At this point I’m not sure what’s better, the multiple extortion attempts on the Hong Kong set of Trans4mers, or Michael Bay’s accounts of those attempts, where reality is refracted through the lens through which Michael Bay sees the world, where everyone is a punk or a slut or a clown, and Michael Bay is a lionhearted action hero. The last time it happened, Bay told us how he fought off a guy who wanted money to stop throwing bricks at the set, and it took 15 policemen to take him down. Bay’s account even had product placement (“He actually bit into one of the guards Nike shoe, insane. Thank god it was an Air Max.”).
Today, there’s news of yet another extortion attempt. Who knew Hong Kong was so full of organized crime? Oh right, every Jackie Chan movie. Carry on.
A suspected triad member was in police custody last night after being arrested on suspicion of attempting to extort money from the crew of the fourth Transformers movie in To Kwa Wan.
It was the second attempt in five days to blackmail the Paramount Pictures crew during filming in Hong Kong. The incident was “ridiculous” and “more unusual than getting a jackpot”, said Hong Kong Directors Guild president Derek Yee Tung-sing.
Ah yes, those once-in-a-lifetime, twice-in-five-days extortion attempt. I like that he went straight for the gambling metaphor, that’s not going to perpetuate stereotypes. “I’m telling you, it was smokier than an opium den up there.
Police are looking for three other racketeers in connection with the latest case, which happened on the roof of a residential block in To Kwa Wan Road at about 2.30pm on Tuesday.
According to police, the four men allegedly approached and demanded money from the crew, who were checking the site at the time of the incident. The crew immediately called police.

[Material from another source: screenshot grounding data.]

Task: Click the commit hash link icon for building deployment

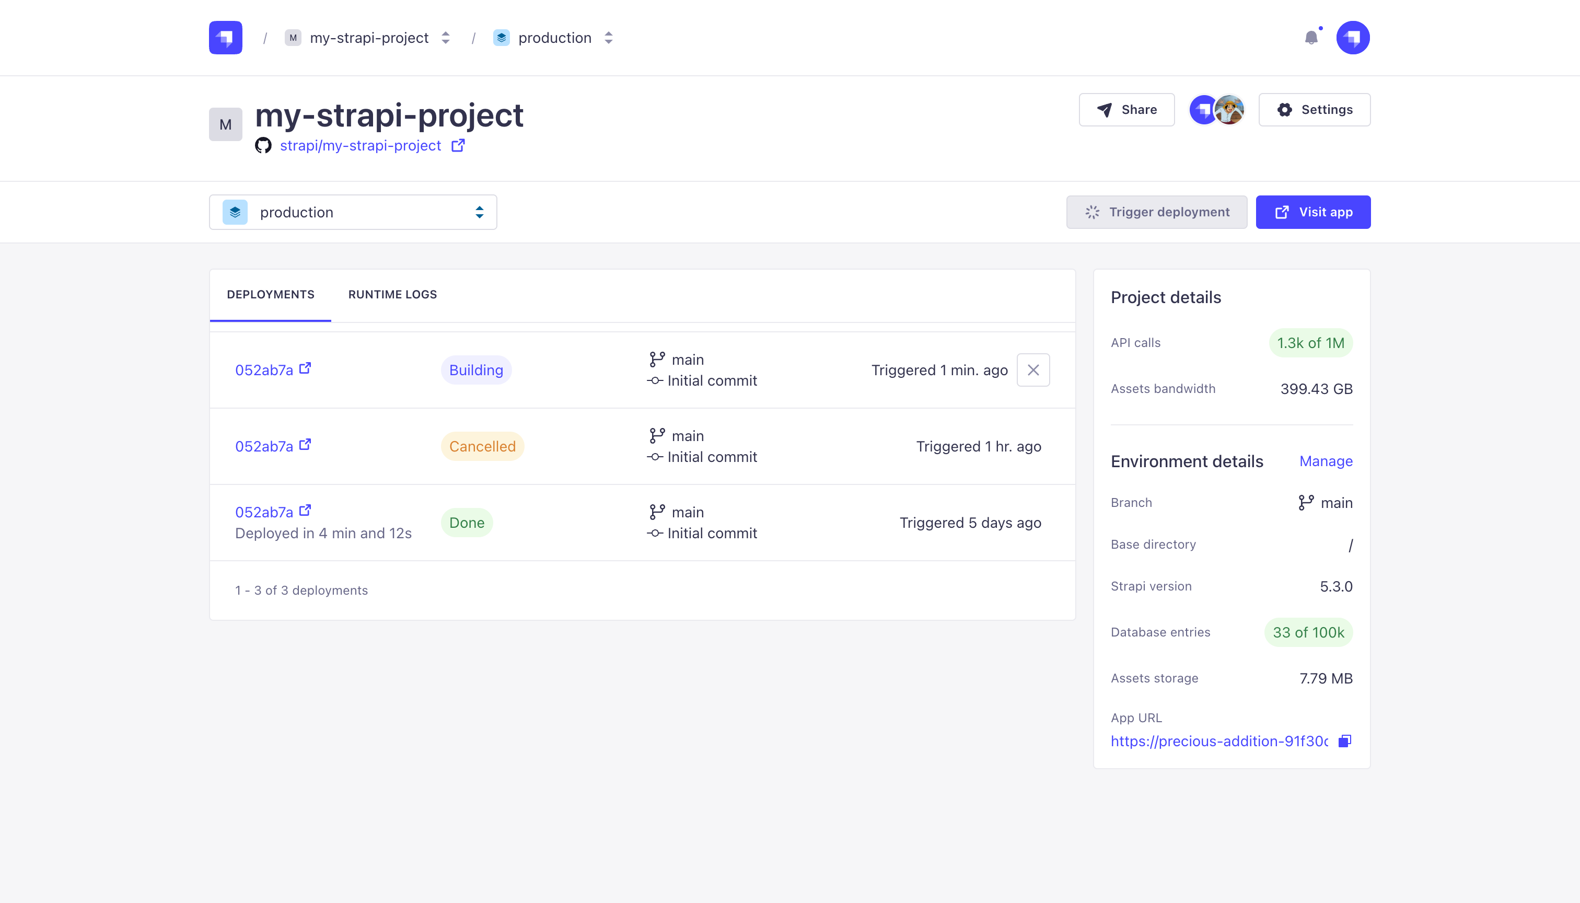Action: [307, 369]
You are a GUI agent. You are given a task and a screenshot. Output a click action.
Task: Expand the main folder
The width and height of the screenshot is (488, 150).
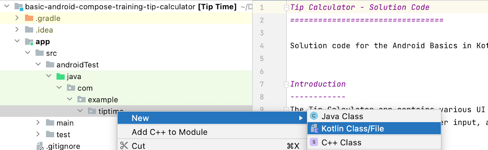coord(38,123)
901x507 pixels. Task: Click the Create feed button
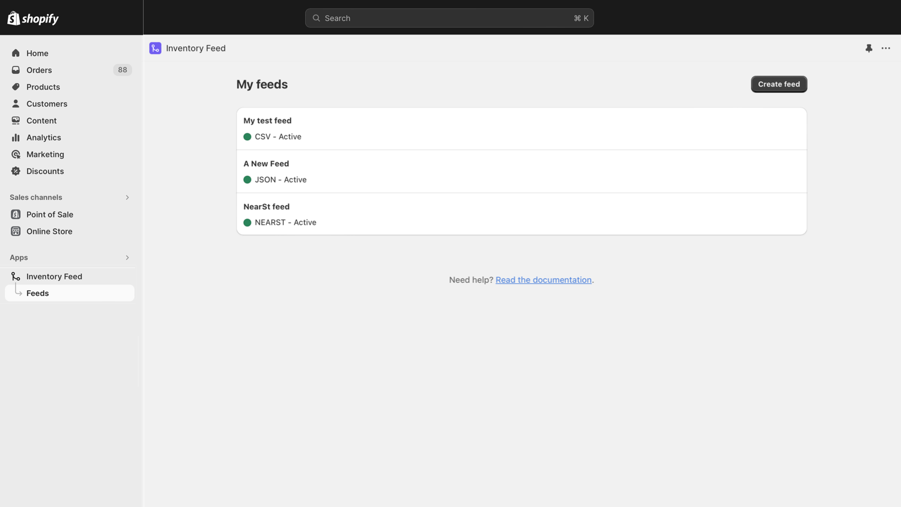(x=779, y=85)
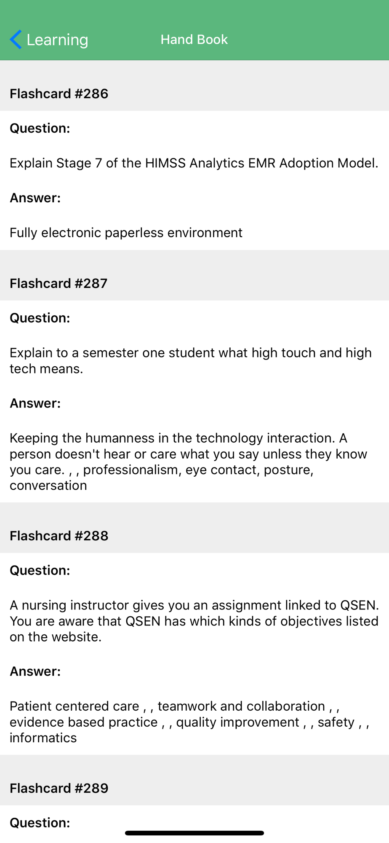Tap the Answer label under Flashcard #287
The width and height of the screenshot is (389, 843).
35,403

Officers arrested a 35-year-old Hong Kong man but the other three men escaped. A police source said the man was a suspected triad member.
Yee, of the directors guild, said he hasn’t heard of any blackmail cases in the past few years.
Decades ago people would try to get money by throwing objects from a height during filming, he recalled. But after an attack on an auxiliary police officer during the filming of an RTHK production the police made a series of arrests and snuffed out similar crimes [SouthChinaMorningPost]
I love how it all sounds so sophisticated at first – Triads! Extortion! Racketeering! Blackmail! – and then you hear the specifics- “oh yeah, this guy was throwing bricks at us and said we had to pay him to stop.”
Here’s Michael Bay’s version:
I’m here to set the record straight again . . . my crew and I have been having a great time in Hong Kong despite what you may have read about us being “rocked by a second extortion attempt.” Totally untrue. A few bad dudes have definitely not ruined the experience. We shoot from sun up to sun down, and the local HK crew have become part of our on-set family. We’re in the middle of busy streets, in businesses, and even in people’s homes, and everyone we’ve met has been very accommodating and generous. It’s been a once in a lifetime experience we’d all consider doing again.
Michael Bay
Weak, dude. No one wants to hear about how nice everyone was, and you not beating up a froth-mouthed zombie shoe biter who had to be taken down by 15 police. You’re slipping, Bay.